Вот пример, который заставил меня подумать о вас. Что бы вы почувствовали в первую очередь, скажем, если бы я упомянул Микеланджело? В первое мгновение, возможно, скуку: такую, какую чувствую я, когда американцы спрашивают меня о Стратфорде-на-Эйвоне. Но, предположив, что этот страх утих, вы почувствовали бы то же, что и я, и все остальные. Это могло бы быть ощущение величественных рук Человека на замках последних дверей жизни; огромных и страшных рук, подобных рукам того юноши, который держит камень над Флоренцией и смотрит на круг холмов. Это мог бы быть тот мощный вздох боков, груди и горла в «Рабе», который подобен землетрясению, поднимающему целый ландшафт; это могла бы быть та потрясающая Мадонна, чье милосердие сильнее смерти. В любом случае, ваши мысли были бы достойны страшного язычества этого человека и его еще более страшного христианства. Кто, кроме Бога, мог изваять Микеланджело; кто подошел так близко к тому, чтобы изваять Матерь Божью?
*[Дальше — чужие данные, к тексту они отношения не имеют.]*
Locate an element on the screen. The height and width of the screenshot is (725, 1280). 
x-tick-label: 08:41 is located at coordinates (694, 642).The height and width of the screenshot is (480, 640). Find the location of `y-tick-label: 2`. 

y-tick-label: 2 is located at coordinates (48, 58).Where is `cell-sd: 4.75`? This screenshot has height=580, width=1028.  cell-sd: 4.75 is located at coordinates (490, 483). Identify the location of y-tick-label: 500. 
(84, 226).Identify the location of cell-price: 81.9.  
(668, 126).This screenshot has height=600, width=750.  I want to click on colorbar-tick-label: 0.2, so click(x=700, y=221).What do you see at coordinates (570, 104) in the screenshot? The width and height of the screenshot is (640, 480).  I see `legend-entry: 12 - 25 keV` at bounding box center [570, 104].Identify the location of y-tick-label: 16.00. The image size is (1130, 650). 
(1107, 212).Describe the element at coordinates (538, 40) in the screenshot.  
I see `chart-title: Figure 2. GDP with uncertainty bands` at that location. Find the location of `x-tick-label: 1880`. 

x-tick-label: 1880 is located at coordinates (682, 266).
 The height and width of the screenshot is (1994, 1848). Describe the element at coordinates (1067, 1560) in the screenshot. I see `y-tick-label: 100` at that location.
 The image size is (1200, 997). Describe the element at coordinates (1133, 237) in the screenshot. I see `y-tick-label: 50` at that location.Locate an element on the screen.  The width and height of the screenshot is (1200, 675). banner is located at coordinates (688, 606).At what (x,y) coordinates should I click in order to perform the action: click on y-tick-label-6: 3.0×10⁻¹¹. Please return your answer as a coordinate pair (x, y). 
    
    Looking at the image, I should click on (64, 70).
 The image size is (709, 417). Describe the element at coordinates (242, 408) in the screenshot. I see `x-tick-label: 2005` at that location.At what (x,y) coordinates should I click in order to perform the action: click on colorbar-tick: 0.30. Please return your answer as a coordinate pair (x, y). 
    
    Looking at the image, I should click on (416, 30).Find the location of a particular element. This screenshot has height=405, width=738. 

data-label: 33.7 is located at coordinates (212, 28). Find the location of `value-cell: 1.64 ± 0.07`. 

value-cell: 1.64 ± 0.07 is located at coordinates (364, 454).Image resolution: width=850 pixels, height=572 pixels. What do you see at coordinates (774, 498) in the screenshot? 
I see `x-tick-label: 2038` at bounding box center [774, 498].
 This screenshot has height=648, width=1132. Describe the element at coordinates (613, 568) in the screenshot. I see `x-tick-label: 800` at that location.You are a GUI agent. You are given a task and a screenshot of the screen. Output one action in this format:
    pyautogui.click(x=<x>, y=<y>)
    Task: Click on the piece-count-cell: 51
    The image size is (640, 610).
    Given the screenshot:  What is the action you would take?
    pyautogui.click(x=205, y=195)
Немецкая культура подходит к этому вопросу следующим образом: «Микеланджело Буонарроти (1475–1564). — (=Бернхард) предок семьи, жил во Флоренции около 1210 года. У него было два сына, Берлингьери и Буонаррота. По этому имени, часто встречающемуся в последующих поколениях, семью стали так называть. Это немецкое имя, состоящее из Bona (=Bohn) и Hrodo, Roto (=Rohde, Rothe). Bona и Rotto упоминаются как лангобардские имена. Буонарроти — это, возможно, старое лангобардское Beonrad, соответствующее слову Bonroth. Соответствующие имена — Mackrodt, Osterroth, Leonard». И так далее, и так далее, и так далее. «Лицом он всегда был румян... глаза можно назвать скорее маленькими, чем большими, рогового цвета, но изменчивыми с “крапинками” желтого и синего. Волосы и борода черные. Эти подробности подтверждаются портретами. Прежде всего, возьмем портрет Буджардини в музее Буонарроти. Здесь видна “крапчатость” радужки, особенно в правом глазу. Левый можно описать как почти полностью синий». И так далее, и так далее, и так далее. «В Городском музее в Павии находится фресковый портрет неизвестного автора, на котором этот свежий румянец отчетливо виден на лице. Принимая во внимание все эти физические характеристики, с антропологической точки зрения следует сказать, что, хотя он был из немецкой семьи, он был гибридом между северной и западной брюнетной расой».